Amy here to give an update on Jim. Yesterday he had a follow-up CT scan to see how the chemo is working. If you’ve been following our journey, you’ll remember that his last scan brought good news of shrinking tumors. Unfortunately, yesterday’s news was not as good. The tumors in his liver (the main area of concern now) have gotten slightly larger. I guess we weren’t totally surprised since the blood-work at his last visit showed that his tumor markers were creeping back up. Still, this news is hard to swallow.
The plan of action is to finish this round of chemo (yesterday’s treatment and the one in two weeks). Then a break for the next two weeks. We meet with the Dr. again on August 12th to discuss a new treatment plan. It will still be chemo, just a different cocktail.

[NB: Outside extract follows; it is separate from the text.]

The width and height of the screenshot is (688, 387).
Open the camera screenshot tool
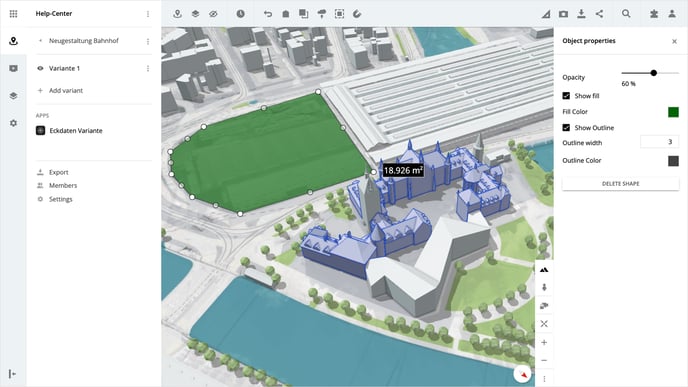point(563,14)
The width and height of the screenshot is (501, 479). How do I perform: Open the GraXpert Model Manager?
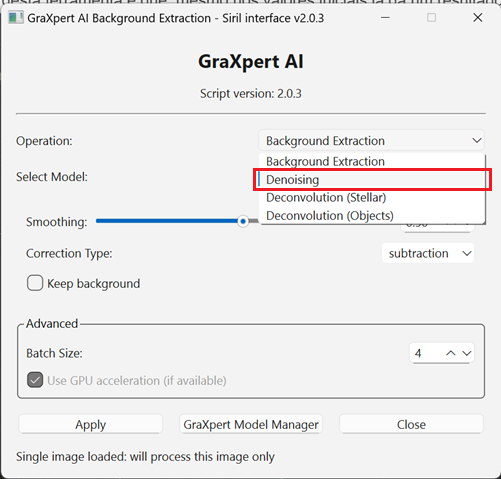tap(251, 424)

Like I said, hearing that the tumors are growing is very scary. In general, Jim has always been the “glass half full” guy, and I am the pessimist. But I’m trying. I’ve found through this ordeal that I just have to keep going. I don’t have time to wallow. My kids need me, and of course, Jim needs me. So, as we digest this news, I am looking for silver linings.
The first positive outcome of this turn of events, is that they are reducing and then removing the medicine in the chemo cocktail that is causing the neuropathy that has been giving Jim such bad pain in his hands and feet. The nerve damage can be permanent, so he will not be totally pain free, but taking the med out should give him at least some relief. Hopefully, that means he can get back to doing more of the things he likes such as taking more walks, working on his book, and playing with the kids in the yard.
The second thing that I am happy about is the break he will get from the chemo before they start the new regimen. We are set to celebrate our 17th wedding anniversary on August 1st (and our daughter is performing in a play that day). Had yesterday’s events not occurred, I would have been driving him to the cancer center for a shot that day, and he would have been feeling pretty crummy. So now we can enjoy our daughter’s performance and then maybe we can have some time just the two of us to celebrate our special day with him feeling good.
So, I’m trying my hand at this “glass half full” thing, and hopefully with the new meds the next scan will have my cup running over.